- Interactive map of the The Church of Our Lady of Good Counsel area

General information
- Architectural style: Modernist
- Location: Tompkinsville, Staten Island, New York City, United States of America
- Completed: 1968
- Client: Roman Catholic Archdiocese of New York

Design and construction
- Architect: Genovese & Maddalene of Glen Rock, New Jersey (for 1968 church)

= Our Lady of Good Counsel's Church (Staten Island) =

Church in New York, United States

The Church of Our Lady of Good Counsel is a parish church in the Roman Catholic Archdiocese of New York, located at 10 Austin Place, Staten Island, New York City.

==History==
The parish was established by the Augustinians on May 30, 1899, with the Rev. Nicholas J. Murphy, O.S.A. being the first pastor.

The first mass in Tompkinsville occurred November 12, 1899, in McRobert's Hall on Austin Place and Arietta Street (now Victory Boulevard). A large chapel in the building of the Augustinian Academy (Tompkinsville, Staten Island) "was used for parochial purposes with the chapel of Our Lady of Consolation in Tompkinsville. The chapel, which is situated on St. Paul's Avenue, was erected on February 2, 1902." It was enlarged and renovated in the summer of 1908 and the parish numbered around 400 in 1914. The second pastor, the Irish-born Rev. B.E. Daly, O.S.A., was a missionary before being appointed to the Tompkinsville parish on December 22, 1910.

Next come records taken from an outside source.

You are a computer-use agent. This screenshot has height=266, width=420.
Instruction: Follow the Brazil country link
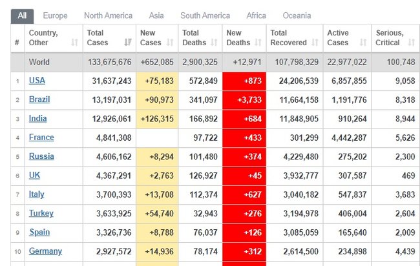39,99
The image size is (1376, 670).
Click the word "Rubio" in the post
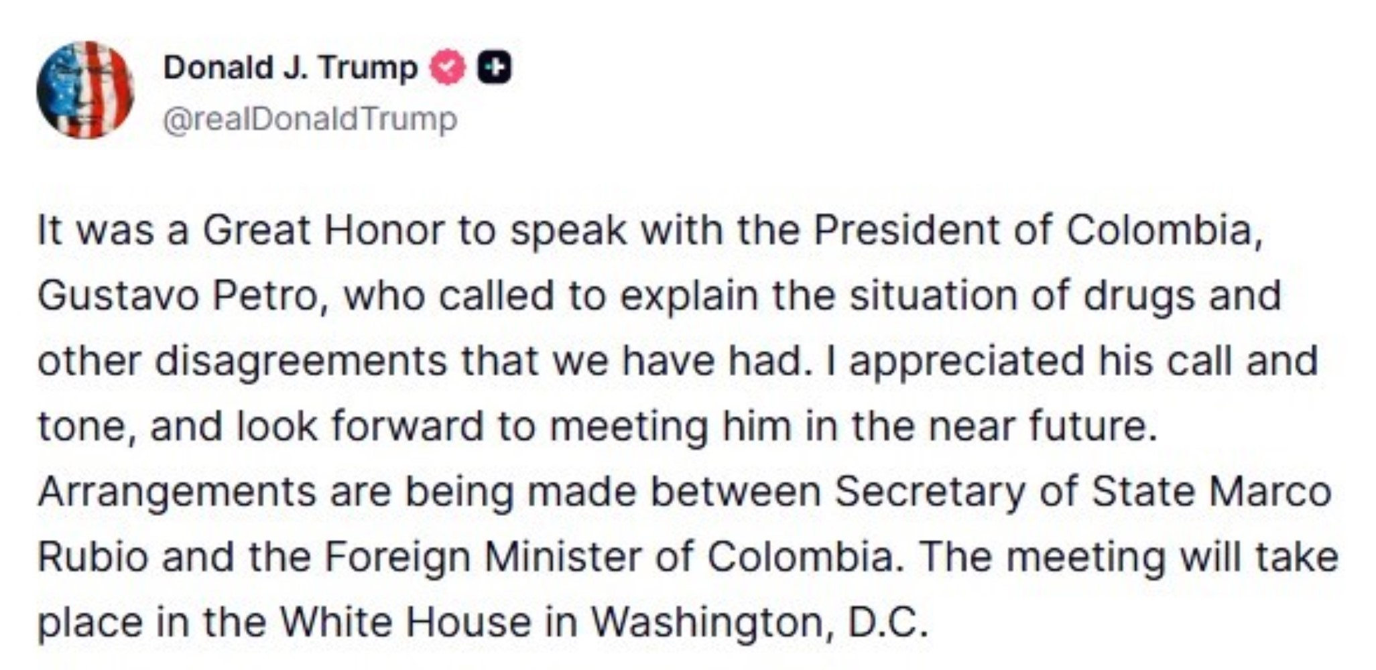[92, 557]
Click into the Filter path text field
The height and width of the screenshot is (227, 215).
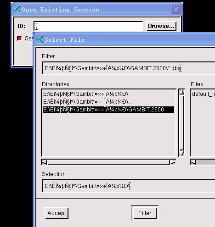(129, 68)
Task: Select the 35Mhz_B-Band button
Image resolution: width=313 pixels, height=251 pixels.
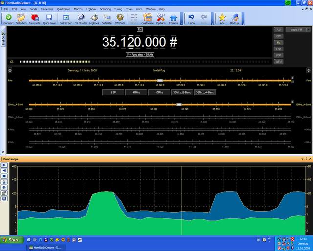Action: (182, 92)
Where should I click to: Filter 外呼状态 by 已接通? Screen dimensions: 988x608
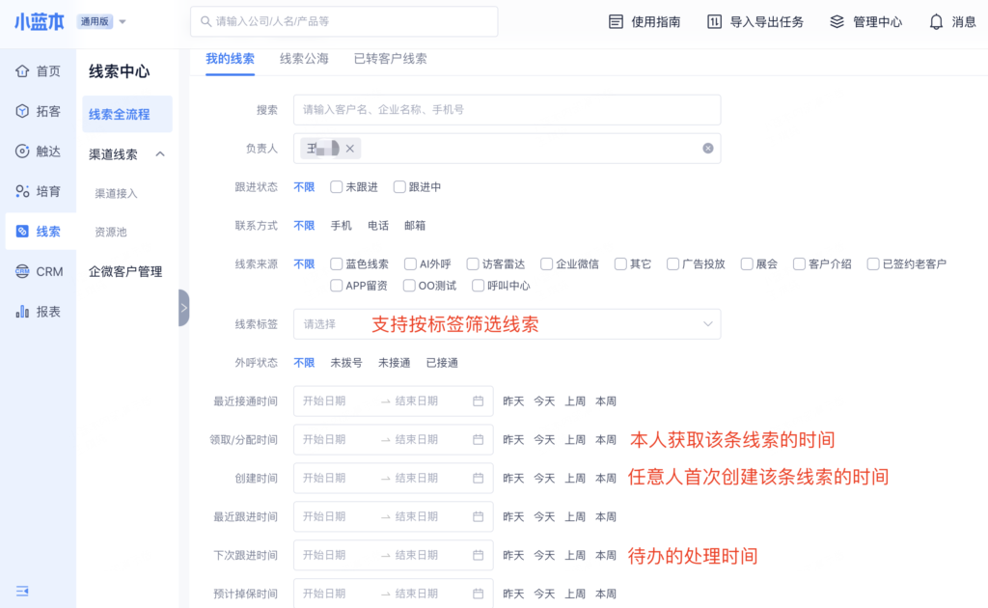(x=442, y=363)
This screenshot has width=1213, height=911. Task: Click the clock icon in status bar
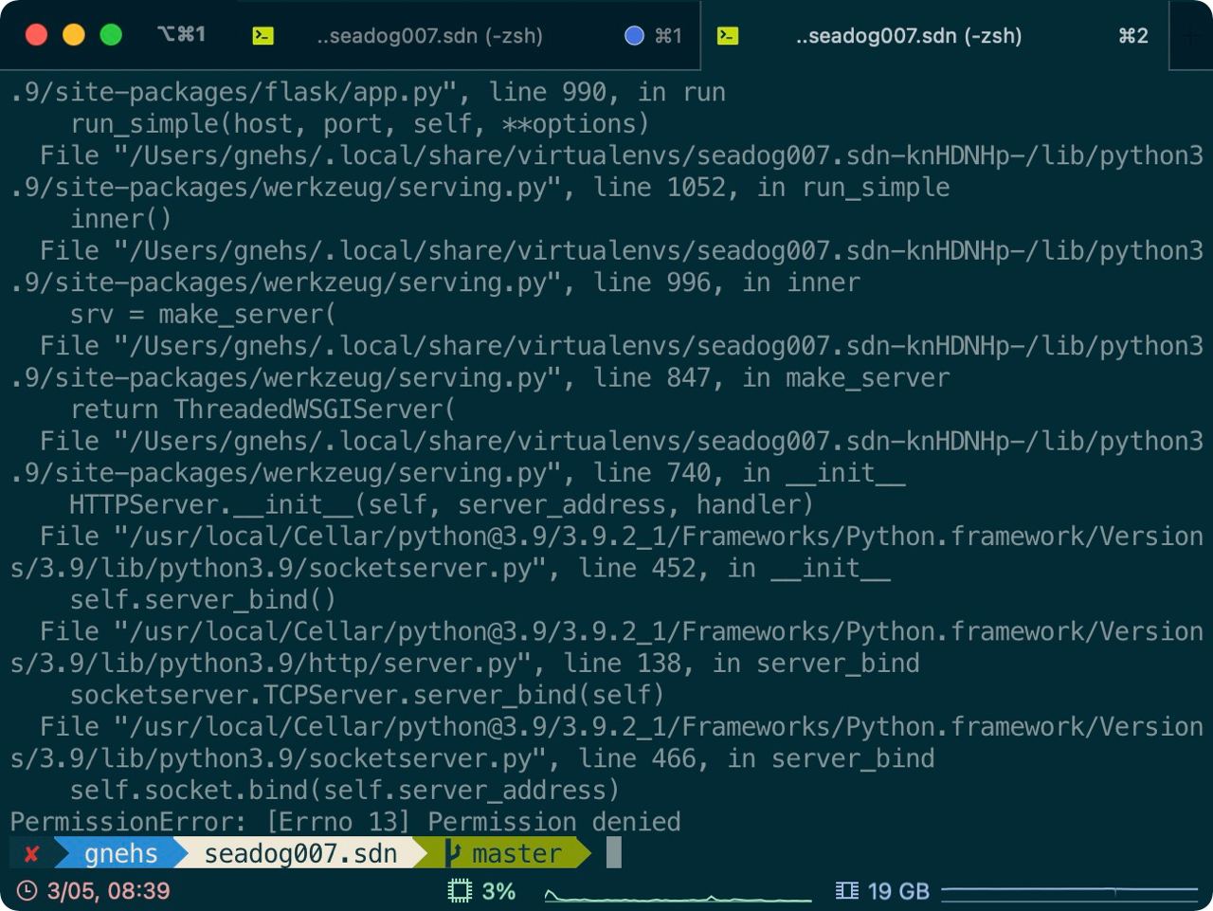click(27, 891)
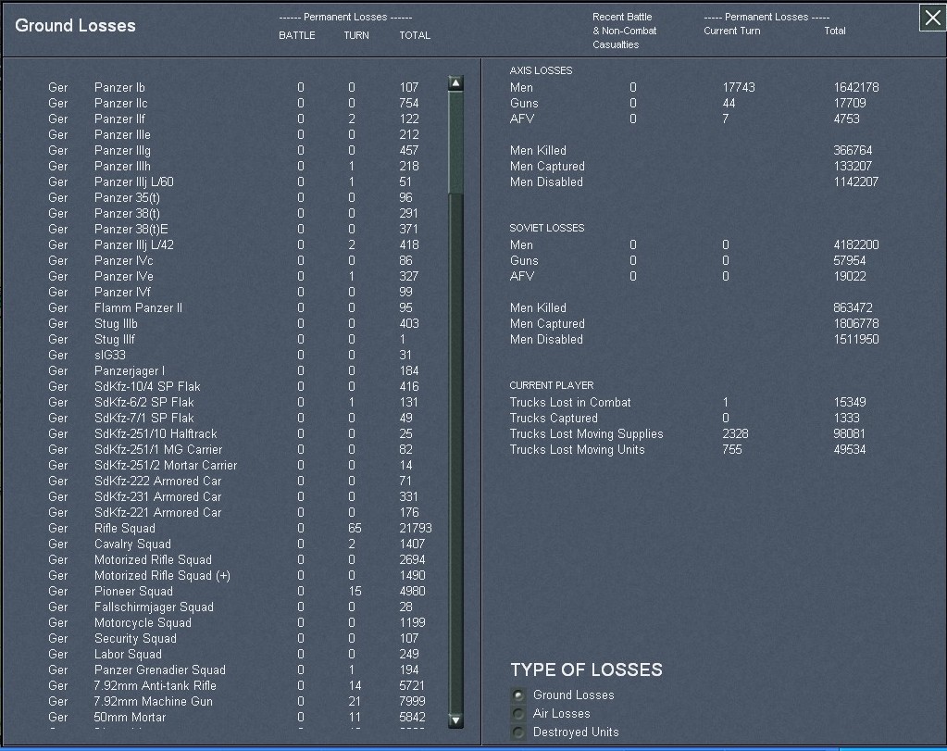Screen dimensions: 947x751
Task: Click the TURN column header
Action: point(356,35)
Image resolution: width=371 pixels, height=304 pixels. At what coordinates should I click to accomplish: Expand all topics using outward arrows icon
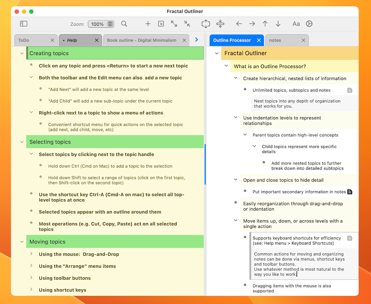point(174,24)
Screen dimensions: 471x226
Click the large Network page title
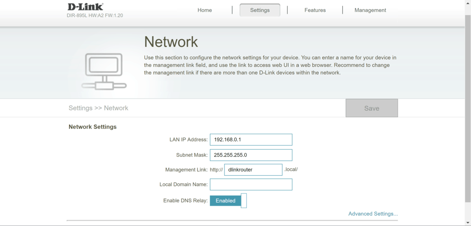(x=171, y=42)
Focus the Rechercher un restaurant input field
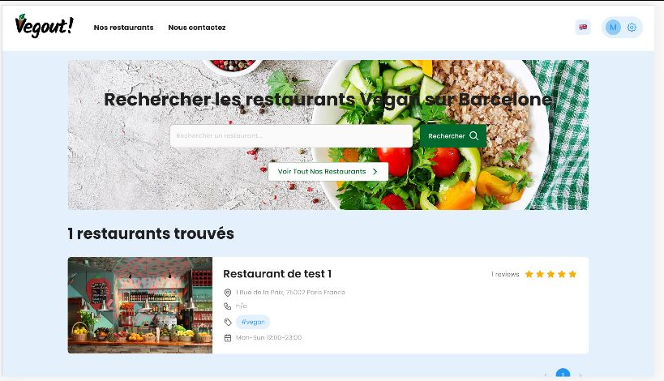The height and width of the screenshot is (381, 664). pos(291,136)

The modern church building was designed by the architectural firm of Genovese & Maddalene of 175 Rock Road, Glen Rock, New Jersey. The firm also designed Manhattan's Church of the Nativity in 1968. Good Counsel's building was dedicated by Terence Cardinal Cooke on April 26, 1968. The adjacent parochial school and offices were previously the Augustinian Academy.

==Pastors==
1. 1899–1910: Nicholas J. Murphy, O.S.A.
2. 1910– : B.E. Daly, O.S.A.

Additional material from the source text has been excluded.